[WHAT YOU WILL DO]
Give the lines again, unchanged, starting with the line containing "Click the Step" and ending with the last line of the data below.

[DATASET]
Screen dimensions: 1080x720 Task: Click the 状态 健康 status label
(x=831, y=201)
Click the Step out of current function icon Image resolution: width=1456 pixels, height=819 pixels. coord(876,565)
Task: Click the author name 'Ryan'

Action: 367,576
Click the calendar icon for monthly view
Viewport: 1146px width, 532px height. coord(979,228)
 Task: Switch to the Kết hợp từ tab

[ANSWER BOX]
Click the Step out of current function icon Image resolution: width=1456 pixels, height=819 pixels. coord(876,565)
Task: Click the author name 'Ryan'

Action: 367,576
Click the calendar icon for monthly view
Viewport: 1146px width, 532px height. coord(979,228)
 Task: Switch to the Kết hợp từ tab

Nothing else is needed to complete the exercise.